Reproduce the following records with every occurrence of "chevron" swapped for "caret", leaving all other text unchanged.

Dataset entries:
[start]

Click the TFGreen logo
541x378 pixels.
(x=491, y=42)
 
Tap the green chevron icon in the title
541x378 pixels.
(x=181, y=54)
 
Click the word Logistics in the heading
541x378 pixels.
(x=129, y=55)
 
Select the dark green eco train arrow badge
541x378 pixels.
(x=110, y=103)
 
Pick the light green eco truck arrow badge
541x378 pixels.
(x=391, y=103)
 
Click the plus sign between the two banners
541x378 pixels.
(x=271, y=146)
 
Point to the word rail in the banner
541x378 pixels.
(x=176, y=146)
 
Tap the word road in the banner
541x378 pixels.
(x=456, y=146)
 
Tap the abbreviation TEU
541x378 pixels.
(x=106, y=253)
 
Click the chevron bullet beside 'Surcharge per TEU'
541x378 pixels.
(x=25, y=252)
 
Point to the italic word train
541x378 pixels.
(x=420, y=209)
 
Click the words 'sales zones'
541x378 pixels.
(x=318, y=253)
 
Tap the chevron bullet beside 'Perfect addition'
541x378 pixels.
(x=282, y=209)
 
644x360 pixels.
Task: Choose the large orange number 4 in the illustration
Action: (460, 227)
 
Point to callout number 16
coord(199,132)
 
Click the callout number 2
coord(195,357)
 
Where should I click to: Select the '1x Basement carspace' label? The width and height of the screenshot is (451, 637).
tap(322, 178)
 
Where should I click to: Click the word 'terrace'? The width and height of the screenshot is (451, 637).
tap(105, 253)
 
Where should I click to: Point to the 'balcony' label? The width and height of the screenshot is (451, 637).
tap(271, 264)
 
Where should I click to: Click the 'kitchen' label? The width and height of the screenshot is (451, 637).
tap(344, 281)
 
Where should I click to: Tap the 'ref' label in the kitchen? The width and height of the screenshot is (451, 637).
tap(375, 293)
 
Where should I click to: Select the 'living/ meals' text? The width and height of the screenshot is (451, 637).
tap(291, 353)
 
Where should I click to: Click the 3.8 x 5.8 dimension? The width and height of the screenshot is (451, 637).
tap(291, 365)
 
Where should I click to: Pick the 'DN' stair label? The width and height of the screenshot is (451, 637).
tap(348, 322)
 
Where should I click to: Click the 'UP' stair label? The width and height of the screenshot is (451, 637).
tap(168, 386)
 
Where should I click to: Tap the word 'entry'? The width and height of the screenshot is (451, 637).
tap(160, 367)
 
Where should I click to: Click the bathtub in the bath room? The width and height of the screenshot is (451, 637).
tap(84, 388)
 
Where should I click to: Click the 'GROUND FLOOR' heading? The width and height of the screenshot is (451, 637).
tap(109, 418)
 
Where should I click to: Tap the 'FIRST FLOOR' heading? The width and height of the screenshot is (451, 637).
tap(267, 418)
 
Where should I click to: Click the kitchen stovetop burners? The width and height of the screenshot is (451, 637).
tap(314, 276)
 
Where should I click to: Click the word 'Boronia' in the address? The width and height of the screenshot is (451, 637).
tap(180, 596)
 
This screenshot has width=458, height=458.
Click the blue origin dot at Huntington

[end]

Written answer:
Click the TFGreen logo
541x378 pixels.
(x=491, y=42)
 
Tap the green caret icon in the title
541x378 pixels.
(x=181, y=54)
 
Click the word Logistics in the heading
541x378 pixels.
(x=129, y=55)
 
Select the dark green eco train arrow badge
541x378 pixels.
(x=110, y=103)
 
Pick the light green eco truck arrow badge
541x378 pixels.
(x=391, y=103)
 
Click the plus sign between the two banners
541x378 pixels.
(x=271, y=146)
 
Point to the word rail in the banner
541x378 pixels.
(x=176, y=146)
 
Tap the word road in the banner
541x378 pixels.
(x=456, y=146)
 
Tap the abbreviation TEU
541x378 pixels.
(x=106, y=253)
 
Click the caret bullet beside 'Surcharge per TEU'
541x378 pixels.
(x=25, y=252)
 
Point to the italic word train
541x378 pixels.
(x=420, y=209)
 
Click the words 'sales zones'
541x378 pixels.
(x=318, y=253)
 
Tap the caret bullet beside 'Perfect addition'
541x378 pixels.
(x=282, y=209)
 
644x360 pixels.
Task: Choose the large orange number 4 in the illustration
Action: (460, 227)
 
Point to callout number 16
coord(199,132)
 
Click the callout number 2
coord(195,357)
 
Where should I click to: Select the '1x Basement carspace' label? The width and height of the screenshot is (451, 637).
tap(322, 178)
 
Where should I click to: Click the word 'terrace'? The width and height of the screenshot is (451, 637).
tap(105, 253)
 
Where should I click to: Point to the 'balcony' label? The width and height of the screenshot is (451, 637).
tap(271, 264)
 
Where should I click to: Click the 'kitchen' label? The width and height of the screenshot is (451, 637).
tap(344, 281)
 
Where should I click to: Tap the 'ref' label in the kitchen? The width and height of the screenshot is (451, 637).
tap(375, 293)
 
Where should I click to: Select the 'living/ meals' text? The width and height of the screenshot is (451, 637).
tap(291, 353)
 
Where should I click to: Click the 3.8 x 5.8 dimension? The width and height of the screenshot is (451, 637).
tap(291, 365)
 
Where should I click to: Pick the 'DN' stair label? The width and height of the screenshot is (451, 637).
tap(348, 322)
 
Where should I click to: Click the 'UP' stair label? The width and height of the screenshot is (451, 637).
tap(168, 386)
 
Where should I click to: Tap the word 'entry'? The width and height of the screenshot is (451, 637).
tap(160, 367)
 
Where should I click to: Click the bathtub in the bath room? The width and height of the screenshot is (451, 637).
tap(84, 388)
 
Where should I click to: Click the 'GROUND FLOOR' heading? The width and height of the screenshot is (451, 637).
tap(109, 418)
 
Where should I click to: Tap the 'FIRST FLOOR' heading? The width and height of the screenshot is (451, 637).
tap(267, 418)
 
Where should I click to: Click the kitchen stovetop burners? The width and height of the screenshot is (451, 637).
tap(314, 276)
 
Where should I click to: Click the word 'Boronia' in the address? The width and height of the screenshot is (451, 637).
tap(180, 596)
 
This screenshot has width=458, height=458.
Click the blue origin dot at Huntington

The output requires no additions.